4. Phrasing and pausing

  • Some speakers of Indian English apply their first language patterns and therefore tend to break a sentence into much smaller phrases, inserting extra pauses in places Australian English speakers wouldn’t expect. This makes the sentence more difficult to follow.
  • In addition, how speakers of Indian English group words together and divide up information can seem quite unusual to speakers of Australian English, not corresponding to the thought groups in a sentence. As a result, the message can be misunderstood or misinterpreted by a listener.
  • Use the phrasing and more phrasing activities to practise phrasing.

There is a wide variety of resources available to help speakers of Indian English develop their pronunciation, including the references below. Focused practice, ideally with feedback from a teacher or trained native speaker of Australian English, will help address some of these issues for speakers of Indian languages and improve their pronunciation of English.


Sources consulted

Bansal, Ram Krishna (1990) The pronunciation of English in India. In S Ramsaran (ed.) Studies in the Pronunciation of English: A Commemorative Volume in Honour of A. C. Gimson (pp. 21930). London: Routledge.

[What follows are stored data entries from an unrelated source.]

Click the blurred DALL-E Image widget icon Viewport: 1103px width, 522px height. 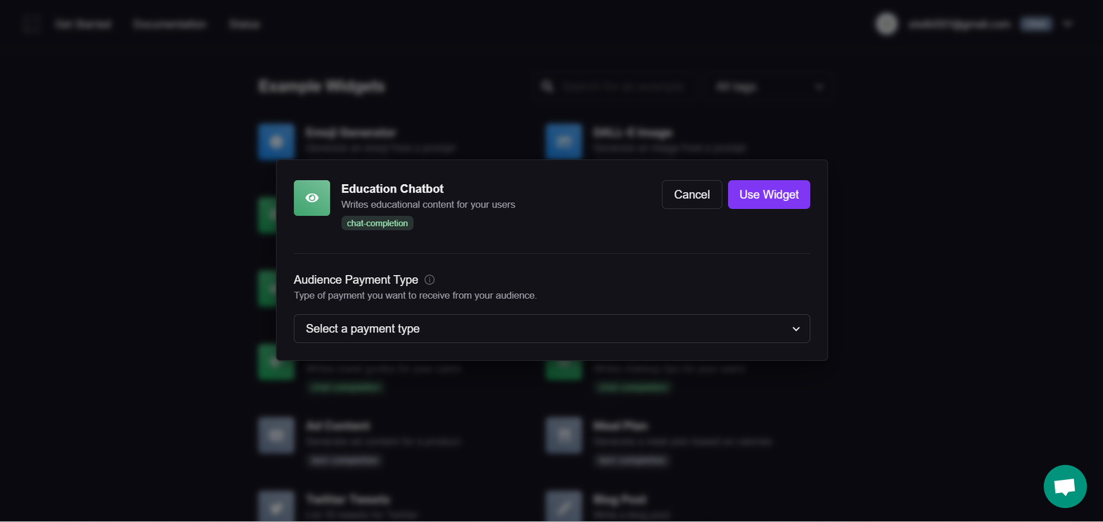(564, 141)
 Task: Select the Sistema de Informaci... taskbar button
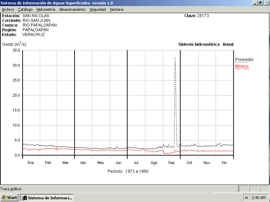[47, 198]
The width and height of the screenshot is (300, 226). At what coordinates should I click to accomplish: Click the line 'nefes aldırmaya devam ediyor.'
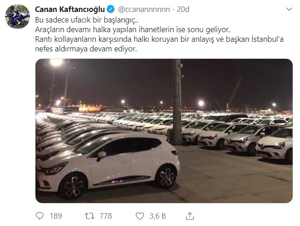coord(86,49)
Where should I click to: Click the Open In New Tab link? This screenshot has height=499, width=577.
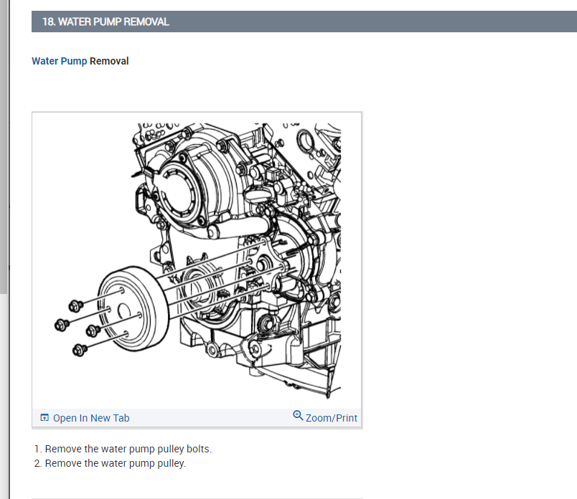click(91, 417)
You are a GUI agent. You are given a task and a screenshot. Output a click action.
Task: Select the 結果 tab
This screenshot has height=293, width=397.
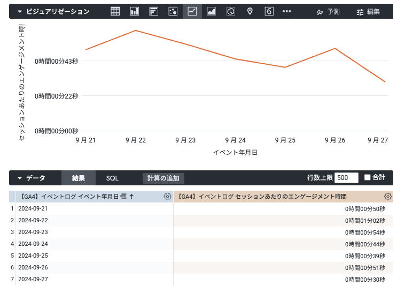pyautogui.click(x=79, y=178)
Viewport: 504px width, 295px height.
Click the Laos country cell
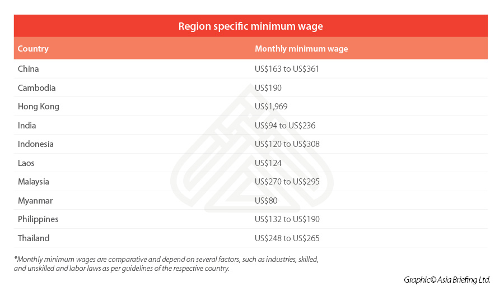click(26, 163)
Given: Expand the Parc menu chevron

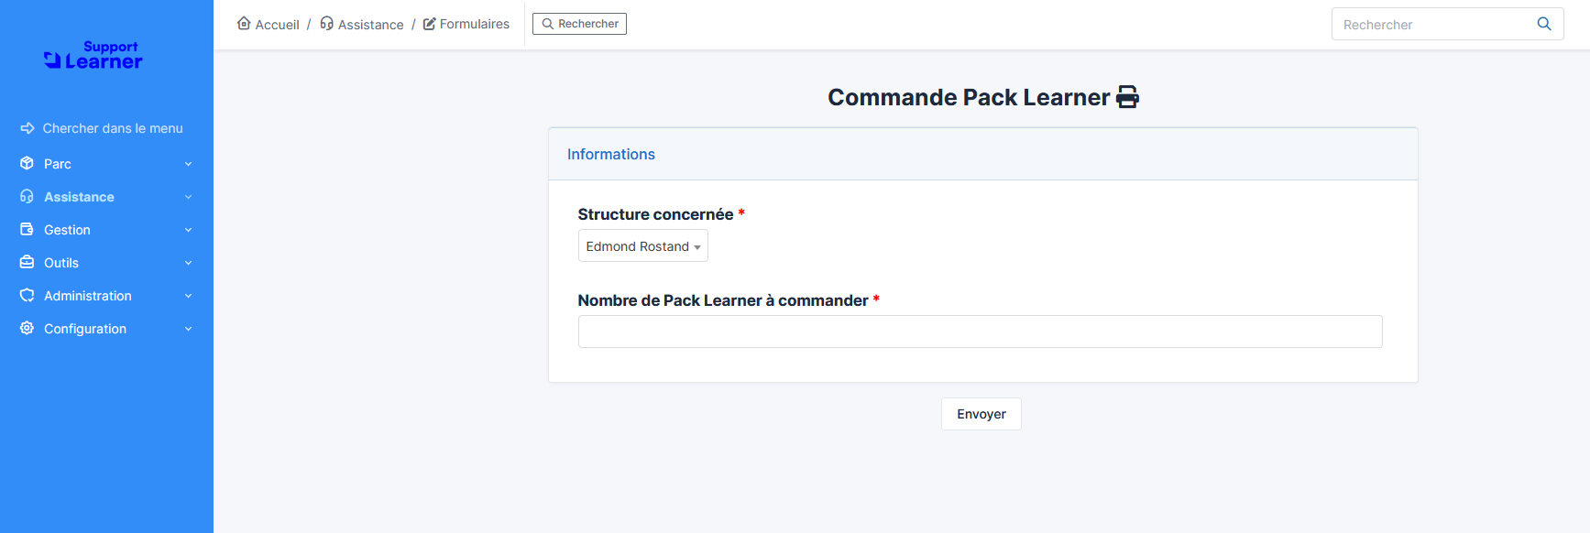Looking at the screenshot, I should tap(188, 164).
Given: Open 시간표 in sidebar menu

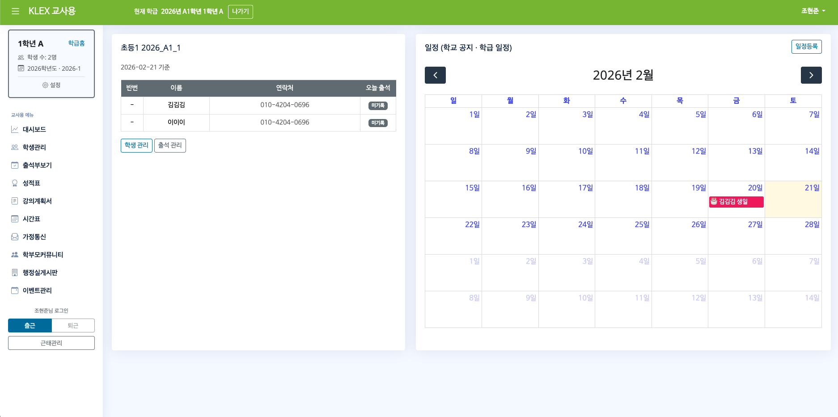Looking at the screenshot, I should pyautogui.click(x=31, y=219).
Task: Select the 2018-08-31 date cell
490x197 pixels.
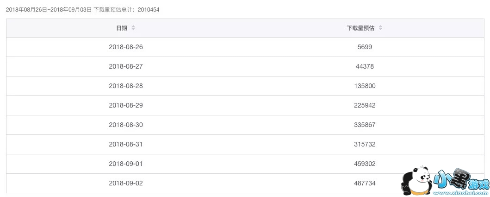Action: click(x=126, y=144)
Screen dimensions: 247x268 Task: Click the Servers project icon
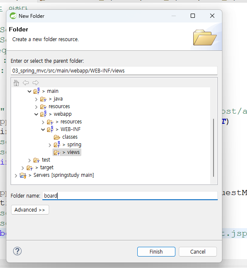coord(23,176)
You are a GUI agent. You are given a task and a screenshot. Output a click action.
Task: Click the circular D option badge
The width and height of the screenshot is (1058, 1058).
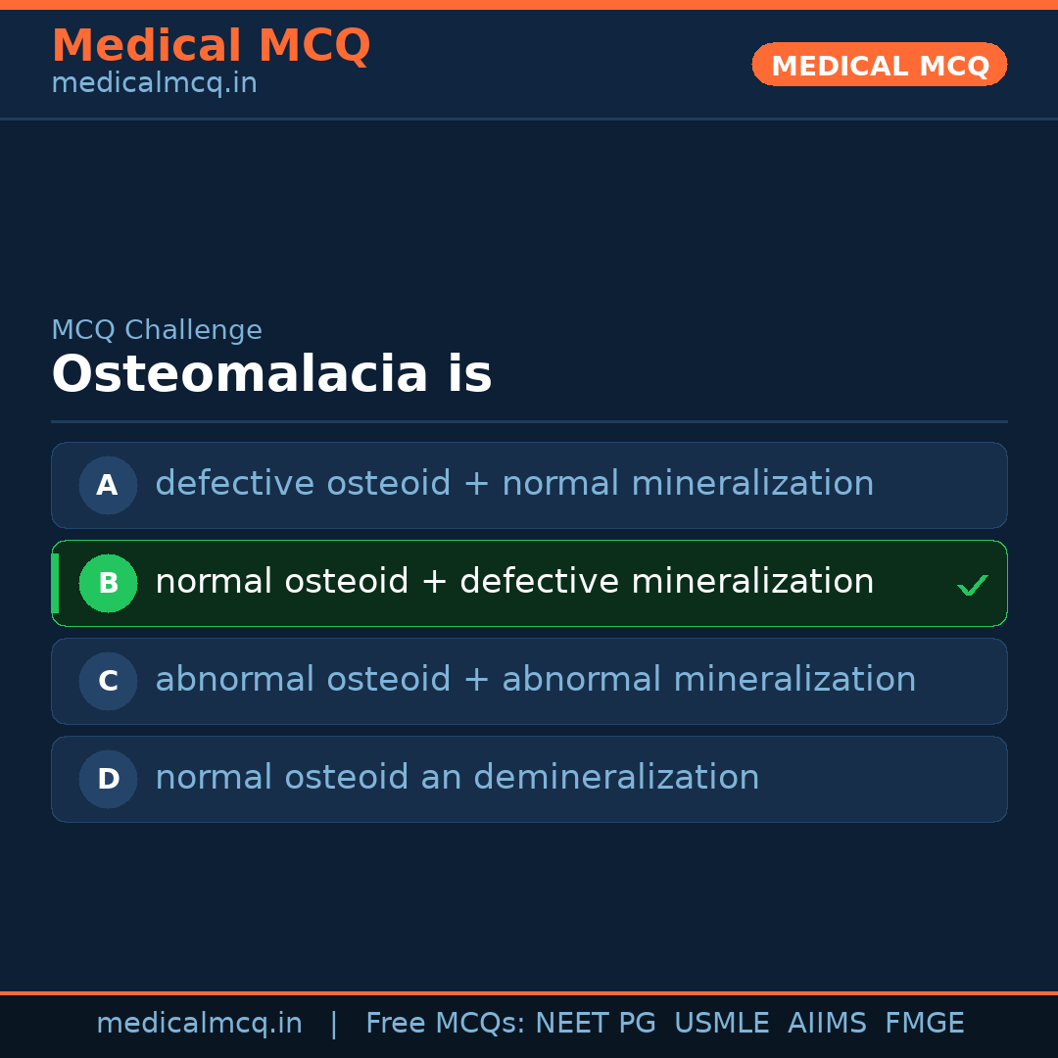(108, 779)
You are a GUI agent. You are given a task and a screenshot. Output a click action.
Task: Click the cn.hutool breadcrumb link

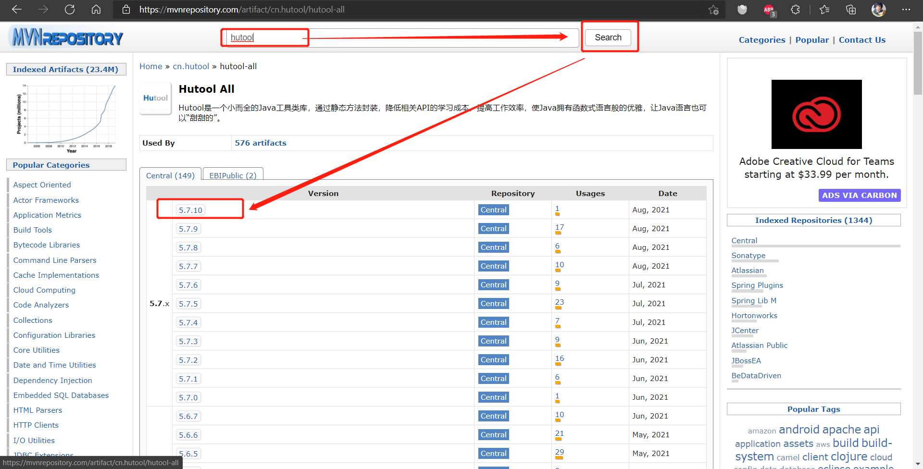[x=191, y=66]
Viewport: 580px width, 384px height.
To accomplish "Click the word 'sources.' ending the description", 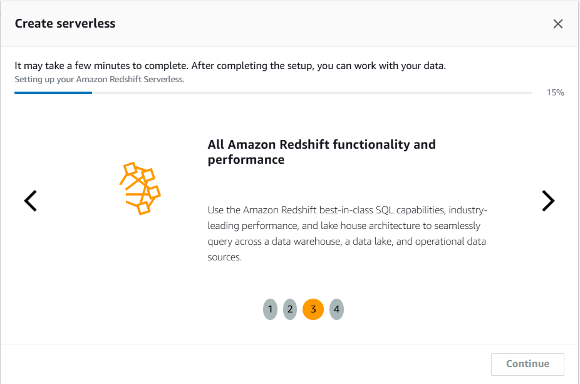I will 224,258.
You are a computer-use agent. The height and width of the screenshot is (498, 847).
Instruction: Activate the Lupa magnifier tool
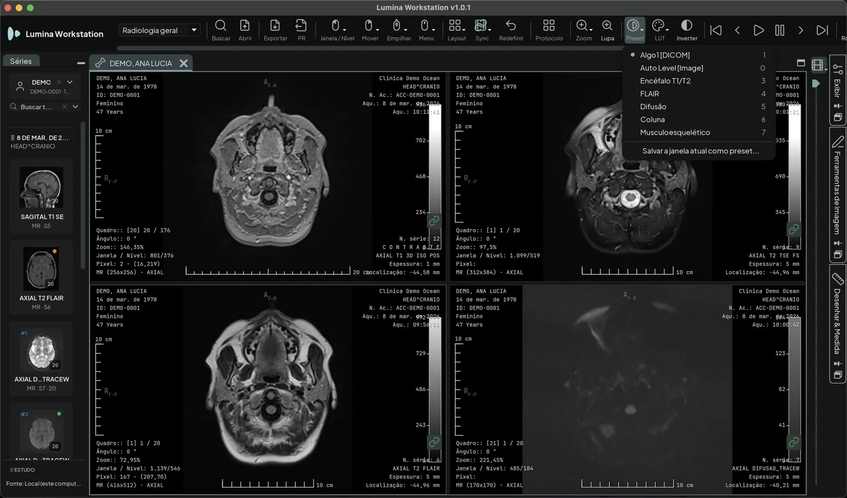[x=607, y=30]
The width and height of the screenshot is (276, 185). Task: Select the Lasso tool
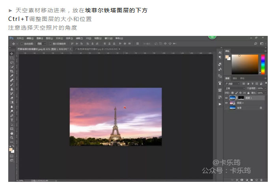pos(12,62)

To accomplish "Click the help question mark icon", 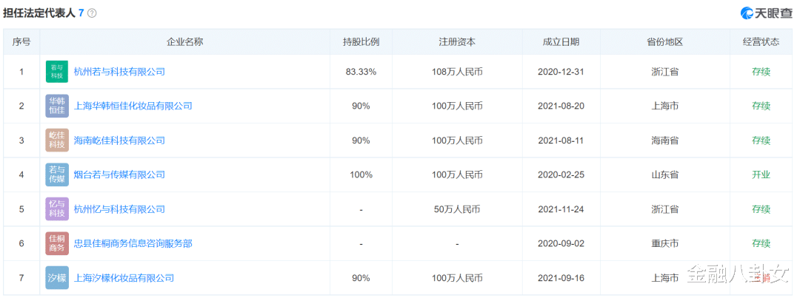I will [92, 13].
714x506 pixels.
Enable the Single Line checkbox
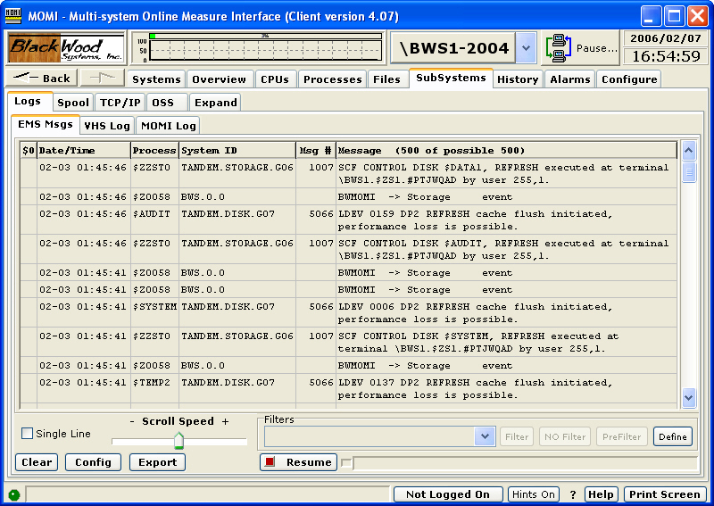coord(28,434)
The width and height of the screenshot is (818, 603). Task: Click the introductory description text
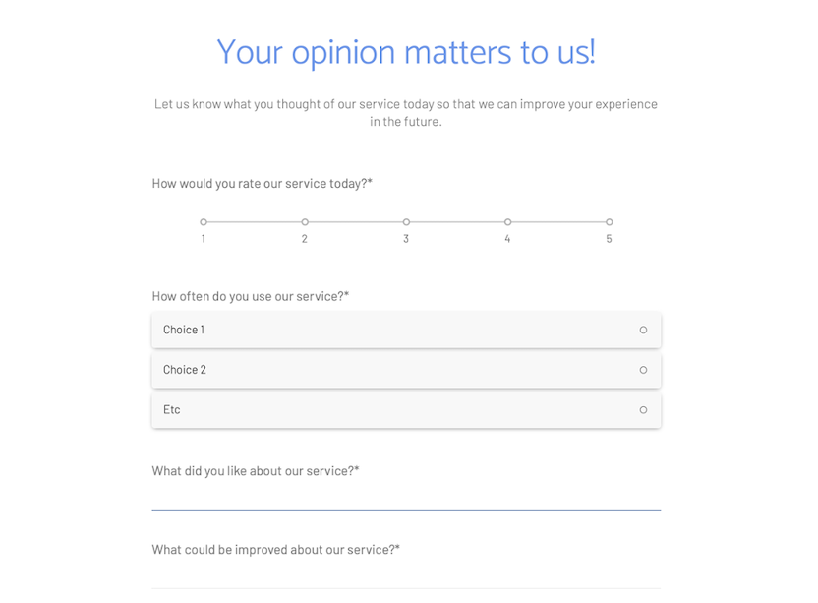[404, 112]
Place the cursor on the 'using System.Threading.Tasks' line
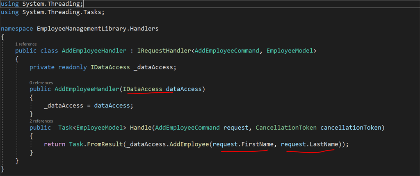Image resolution: width=420 pixels, height=176 pixels. [x=53, y=12]
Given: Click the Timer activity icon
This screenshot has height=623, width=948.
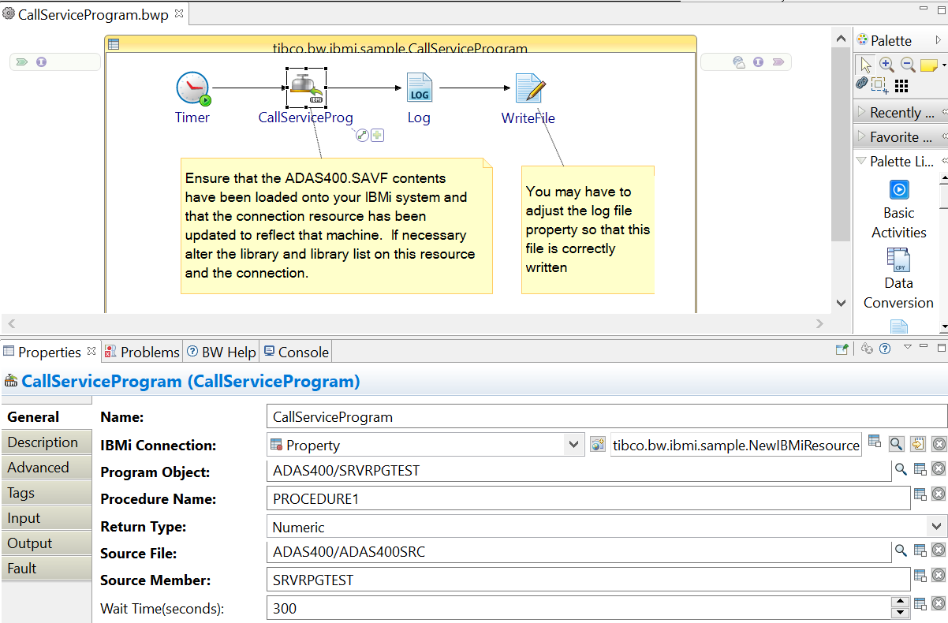Looking at the screenshot, I should (x=192, y=88).
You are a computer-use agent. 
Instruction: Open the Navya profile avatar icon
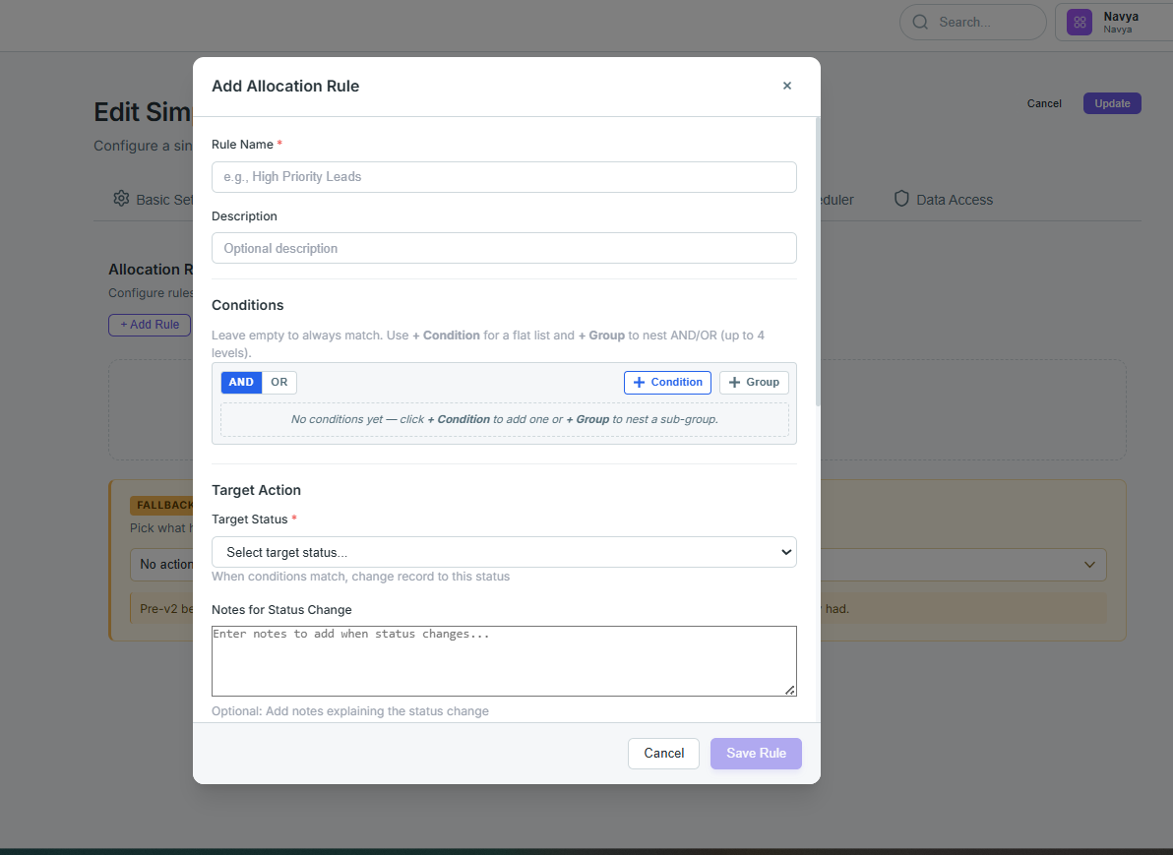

Gargesh, Ravinder (2004) Indian English: Phonology. In E W Schneider, K Burridge, B Kortmann & R Mesthrie (eds.) A Handbook of Varieties of English, Vol 1: Phonology (pp. 9931002). Berlin: Mouton de Gruyter.

Pandey, Pramod K (1994) On a description of the phonology of Indian English. In R K Agnihotri & A L Khanna (eds.) Second Language Acquisition. Socio-cultural and Linguistic Aspects of English in India. Research in Applied Linguistics, Vol. 1 (pp. 198207). Delhi: Sage.

Wells, John C (1982) Accents of English. Cambridge: Cambridge University Press.

Wiltshire, Caroline R (2005) The “Indian English” of Tibeto-Burman language speakers. English World-Wide 26, 275300.